Dune: Awakening had what you’d call a “rough landing” on Steam even before its official release on June 10. Nearly 100,000 players were received by Funcom’s desert-flavored survival MMO on the first day, only to find themselves stuck in crashes, server issues, and gameplay bugs. Unsurprisingly, they let off steam on, well, Steam—dropping the game’s review score to “Mostly Negative”.
But just one day later? The tide turned. Dune: Awakening now has a “Very Positive” rating as 4,210 players have given positive feedback up to this writing time, which is 83% of all reviews. If you’re scratching your head about what happened in that 24-hour window, it’s not a miracle patch or a sudden server upgrade but the usual internet being… the internet.

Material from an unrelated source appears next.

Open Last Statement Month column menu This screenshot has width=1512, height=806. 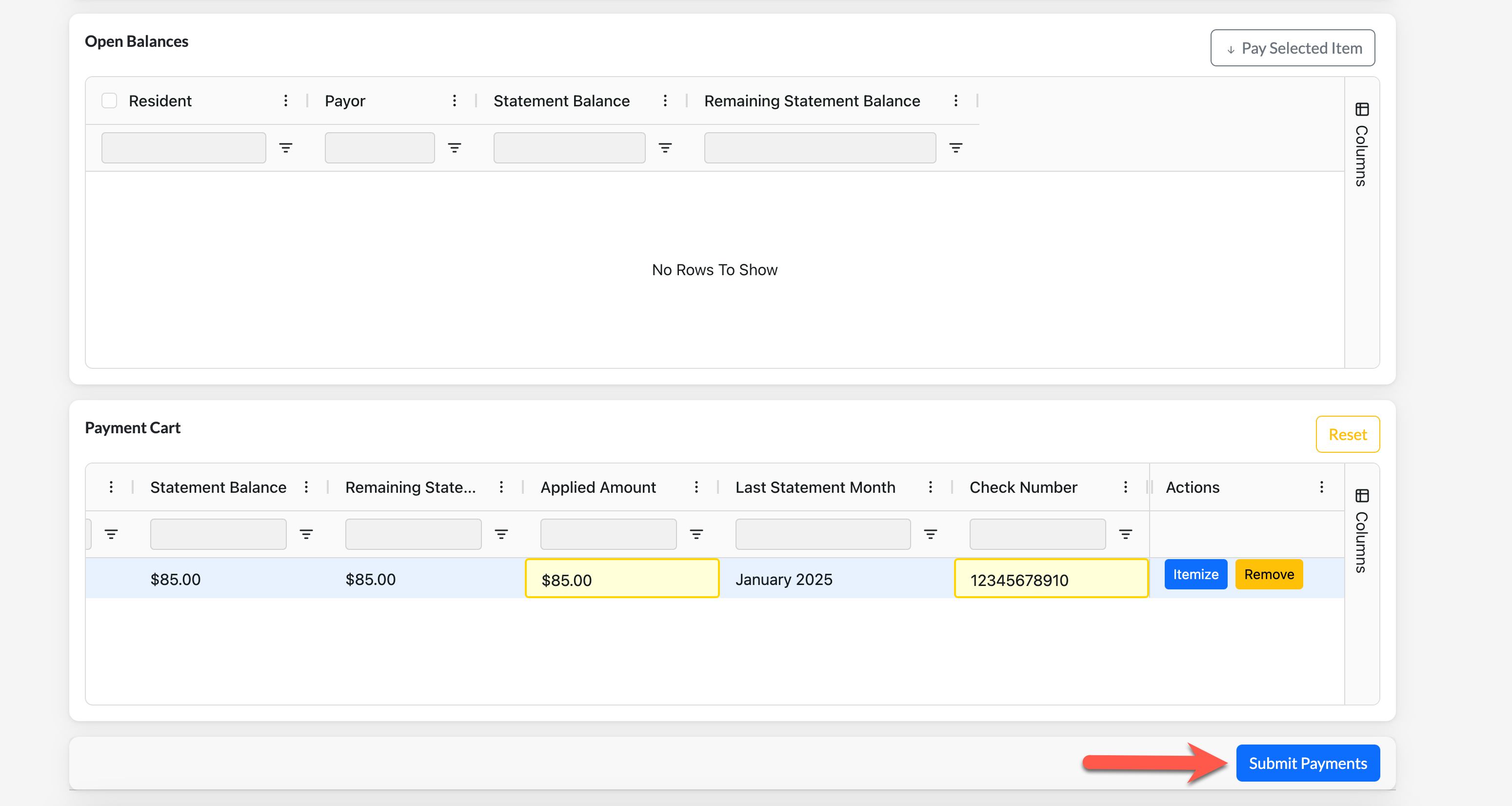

Day-One Rage Meets Day-Two Reality
Like many MMOs before it, Dune: Awakening caught some flak for the usual launch week suspects: janky servers, performance issues, and the balancing quirks that scream “early access.” But once the dust settled (literally, it’s Arrakis), most players realized there was a solid, gritty, sandworm-infested core underneath it all.
One Steam reviewer summed it up best:
“A lot of the bad reviews feel overblown. Dune: Awakening is tons of fun. The world feels alive, the mechanics are engaging, and there’s something seriously satisfying about surviving the harsh desert of Arrakis.”
Another said:
“This game is great with friends, and lets me live out my fantasy of getting eaten by a sandworm.”
Honestly, that last part might be doing more for player retention than anything else.

This kind of “review rebound” isn’t new. MMOs are famously volatile at launch, with even the best titles Final Fantasy XIV gone through their trial-by-fire periods. Dune: Awakening seems to have weathered its mini sandstorm, and the players who stuck around are now finding what early access is meant to offer: a promising foundation, slowly shaped by feedback and updates.
To be clear, not everything is fixed. Players are still pointing out bugs and asking for tweaks, but the tone has noticeably turned from “this game is broken” to “this game is worth the ride.” Even if that ride occasionally ends with a sandworm death animation.
Dune: Awakening will launch on Tuesday, June 10, and the early access response—warts and all—has at least shown that something is compelling here for fans of survival MMOs and Dune narrative alike. If you are holding off for fear of the usual MMO mess, maybe give it another look. The desert is still harsh, but at least now it’s starting to feel worth exploring with friends, or solo, or, sure, as sandworm food.